• SOURCE DOCUMENT:
____________

I went off to law school with a pair of low-cut blue suede Converse All-Stars. They were so cool and made me feel like an athlete. I wore them to my first game on Donnie Zee’s volleyball team. It was also my last game. I might have felt athletic but my feelings did not translate into actual prowess and Donnie kicked me off the team after a ball dropped at my feet. Short-lived was my career as a server.
Not so for Mitchell, my new-found lover. He actually was athletic. He had won not only the Scholar-Athlete Award at Woodmere Academy but the Good Sportsmanship Award as well. He was such a good sport that he did not outright laugh at my abrupt banishment to the sidelines; he merely snickered. He, too, wore Converse All-Stars as he ran back and forth on the varnished wood of the Law School Gym/Auditorium. But, he pointed out to me, his sneakers were not just Converse All-Stars, they were Chuck Taylor, red suede high-top All-Stars. They saw him through three years of volleyball and pick-up basketball games and into our marriage. He wore them on the courts at our first apartment complex in Watervliet, our townhouse in Mechanicville and finally, his cherished concrete driveway where he could take shot after shot into his own basketball hoop. He had installed it himself on a warm spring day, pouring too much concrete into a too-deep hole to anchor the pole upon which he fastened the backboard and hung the net. We all scratched our names into the concrete to memorialize one of his few successful home handyman efforts.

____________

• EXTRACTED RECORDS:
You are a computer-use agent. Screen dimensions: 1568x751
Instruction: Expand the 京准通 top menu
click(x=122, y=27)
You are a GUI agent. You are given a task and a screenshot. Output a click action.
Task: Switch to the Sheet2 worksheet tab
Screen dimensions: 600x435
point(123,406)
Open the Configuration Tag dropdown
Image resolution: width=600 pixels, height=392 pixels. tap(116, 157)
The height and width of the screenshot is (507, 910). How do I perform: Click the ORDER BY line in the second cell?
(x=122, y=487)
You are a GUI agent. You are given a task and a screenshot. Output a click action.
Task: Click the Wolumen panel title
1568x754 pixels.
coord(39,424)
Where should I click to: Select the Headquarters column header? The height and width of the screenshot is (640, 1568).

____________

• ABOUT THIS TASK: In the piece about the Converse All-Stars, which two awards had Mitchell won at Woodmere Academy?

• TASK RESPONSE: The Scholar-Athlete Award and the Good Sportsmanship Award.